By visiting some of the people in his district more than one time, not only is he counting on them remembering him, but he's also getting an opportunity to learn first-hand what it is his constituents want from the person who represents their interests legislatively. A middle-aged man answers the door at a house, keeping inside two large dogs. Sciortino has been to this house before, but that time, he spent most of his time talking to this man's wife. She is concerned about the Green Line extension to Medford.

Her husband is a different story. He doesn't outright tell Sciortino that he has his vote, but he does want to talk. And Sciortino, like any good politician, listens. The man opposes casinos (so does Sciortino), doesn't know what he will do if the cost of fuel continues to skyrocket ("[this will be] one of the most critical issues this fall," says Sciortino) and isn't sure who to support in the national election. Sciortino says he's voting for Sen. Barack Obama, but the man is undecided. The two talk about their Italian heritage. The man asks Sciortino what part of Italy his family is from. Sicily, says Sciortino. There's even town named Sciortino there. You can see it on Google maps, he says.

As the exchanged stretches longer than five minutes, Sciortino gracefully tries to pull himself away, conscious that there are more addresses on his list than there is daylight left. It's clear, though, that this is what Sciortino likes doing, talking with constituents, about issues, sure, but sometimes not talking about issues is fine, too.

"I love it. This is one of the best experiences of my career. I know that's something a lot of politicians would say about canvassing. But I really believe it. And that's not something I would have said the first time I ran for office," Sciortino tells me this after we've finished for the night. We've returned to his campaign office, a nondescript storefront on a residential street, where a radio broadcast from the Democratic Party Convention is playing. Sciortino checks in with his campaign volunteer coordinator, Erin O'Leary, who was also out canvassing tonight. Most nights, says Sciortino, he knocks on doors alone, but there are others out there doing the same on his behalf.

O'Leary is dogged in her efforts to recruit volunteers. Over the past few months, she's asked me repeatedly to volunteer for the campaign, even though I tell her it's a conflict of interest and that however much I like Sciortino as a person, I can't stump on his behalf. But she's had better luck with other people. Most nights, the campaign has 15 volunteers going door to door. On this night, the last volunteer returns to the office at a little after 9 p.m. She's identified eight previously unidentified Sciortino supporters and talked to even more than that.

And while Sciortino says it's a good day when a volunteer has better luck than the candidate and I'm preparing to leave, I'm reminded of one of the conversations he had with someone who was home. We were on Main Street, at a three-decker. Sciortino rung the doorbell of an upstairs apartment. Someone else living in the multi-unit house, a woman, came to the door. Sciortino asked her who she's supporting in the election.

She's not even registered to vote, she told him, and regardless, she wouldn't vote anyway. She "hasn't found anyone I can believe in," she said.

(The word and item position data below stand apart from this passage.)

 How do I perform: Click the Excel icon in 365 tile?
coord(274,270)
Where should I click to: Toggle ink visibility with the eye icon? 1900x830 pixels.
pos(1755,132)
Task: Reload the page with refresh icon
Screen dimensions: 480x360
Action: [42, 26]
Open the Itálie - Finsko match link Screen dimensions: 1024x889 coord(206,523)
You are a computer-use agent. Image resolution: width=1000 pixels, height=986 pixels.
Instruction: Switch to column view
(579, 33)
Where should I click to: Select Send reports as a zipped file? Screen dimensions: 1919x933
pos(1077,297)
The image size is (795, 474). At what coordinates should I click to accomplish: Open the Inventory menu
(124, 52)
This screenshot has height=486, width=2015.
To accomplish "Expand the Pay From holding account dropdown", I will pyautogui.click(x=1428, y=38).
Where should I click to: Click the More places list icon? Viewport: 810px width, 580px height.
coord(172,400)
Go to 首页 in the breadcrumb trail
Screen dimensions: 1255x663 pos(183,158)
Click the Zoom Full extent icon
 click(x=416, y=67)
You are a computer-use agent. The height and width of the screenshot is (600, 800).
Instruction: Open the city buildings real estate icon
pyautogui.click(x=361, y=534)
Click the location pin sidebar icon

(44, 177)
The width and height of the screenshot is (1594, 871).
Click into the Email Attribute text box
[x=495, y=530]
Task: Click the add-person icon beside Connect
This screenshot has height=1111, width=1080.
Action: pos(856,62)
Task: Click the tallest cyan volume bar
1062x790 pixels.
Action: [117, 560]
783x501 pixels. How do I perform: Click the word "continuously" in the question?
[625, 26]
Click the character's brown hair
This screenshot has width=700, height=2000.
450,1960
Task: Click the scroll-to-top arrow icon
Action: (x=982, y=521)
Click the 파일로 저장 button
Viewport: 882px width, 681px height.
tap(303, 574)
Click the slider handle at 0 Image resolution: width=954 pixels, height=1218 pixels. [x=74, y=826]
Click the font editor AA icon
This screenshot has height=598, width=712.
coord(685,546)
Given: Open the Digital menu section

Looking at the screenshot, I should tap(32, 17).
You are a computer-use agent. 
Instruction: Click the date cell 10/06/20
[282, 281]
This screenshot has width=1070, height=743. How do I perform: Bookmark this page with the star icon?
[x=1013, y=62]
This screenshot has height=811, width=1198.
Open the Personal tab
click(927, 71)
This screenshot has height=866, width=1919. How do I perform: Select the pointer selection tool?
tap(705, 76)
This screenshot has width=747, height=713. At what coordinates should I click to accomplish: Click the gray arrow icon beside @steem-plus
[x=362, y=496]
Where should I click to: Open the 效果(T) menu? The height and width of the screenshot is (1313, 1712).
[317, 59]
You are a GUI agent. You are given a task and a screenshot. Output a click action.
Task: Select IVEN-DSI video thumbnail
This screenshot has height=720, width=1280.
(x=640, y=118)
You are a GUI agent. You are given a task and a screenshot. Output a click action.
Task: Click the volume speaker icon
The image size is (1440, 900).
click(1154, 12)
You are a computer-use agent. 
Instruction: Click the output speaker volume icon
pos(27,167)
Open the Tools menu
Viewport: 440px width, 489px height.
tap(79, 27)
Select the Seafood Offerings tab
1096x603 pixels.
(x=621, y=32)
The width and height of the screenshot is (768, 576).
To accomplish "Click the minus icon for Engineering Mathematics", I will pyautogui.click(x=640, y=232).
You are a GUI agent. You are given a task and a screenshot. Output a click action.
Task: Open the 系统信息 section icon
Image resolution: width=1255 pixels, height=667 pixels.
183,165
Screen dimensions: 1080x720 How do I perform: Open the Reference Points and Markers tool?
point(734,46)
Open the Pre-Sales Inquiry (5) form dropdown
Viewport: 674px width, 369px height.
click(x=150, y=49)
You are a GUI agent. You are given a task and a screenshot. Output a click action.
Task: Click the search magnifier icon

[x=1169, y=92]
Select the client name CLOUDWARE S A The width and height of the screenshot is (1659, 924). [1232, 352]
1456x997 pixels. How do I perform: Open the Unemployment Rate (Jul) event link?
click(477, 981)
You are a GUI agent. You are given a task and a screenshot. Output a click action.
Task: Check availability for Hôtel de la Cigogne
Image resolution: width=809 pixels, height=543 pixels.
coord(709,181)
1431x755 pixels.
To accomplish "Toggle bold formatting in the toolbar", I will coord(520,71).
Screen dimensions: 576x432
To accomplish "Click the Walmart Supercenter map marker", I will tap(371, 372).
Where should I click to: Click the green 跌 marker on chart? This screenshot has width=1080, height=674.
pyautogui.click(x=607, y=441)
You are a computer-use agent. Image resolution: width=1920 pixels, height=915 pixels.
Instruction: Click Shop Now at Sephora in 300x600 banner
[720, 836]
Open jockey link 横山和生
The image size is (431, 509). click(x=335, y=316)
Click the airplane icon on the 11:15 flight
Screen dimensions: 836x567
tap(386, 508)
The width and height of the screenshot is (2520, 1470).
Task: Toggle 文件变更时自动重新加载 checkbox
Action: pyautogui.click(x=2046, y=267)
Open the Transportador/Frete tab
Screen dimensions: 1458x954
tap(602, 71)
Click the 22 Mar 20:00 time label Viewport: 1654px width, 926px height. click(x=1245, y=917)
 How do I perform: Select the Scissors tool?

It's honest, this woman, carrying her dinner of take-out, telling a candidate there is no one in whom she can believe. And Sciortino responded in turn, equally honest.

"I hope to be that someone you can believe in."

She smiled at him and took his campaign materials when he offered them to her. She wished him good luck and went back inside, closing the door behind her. Sciortino looked for a few seconds at the closed door, then again at his clipboard, and we walked away, onward to the next house on the list.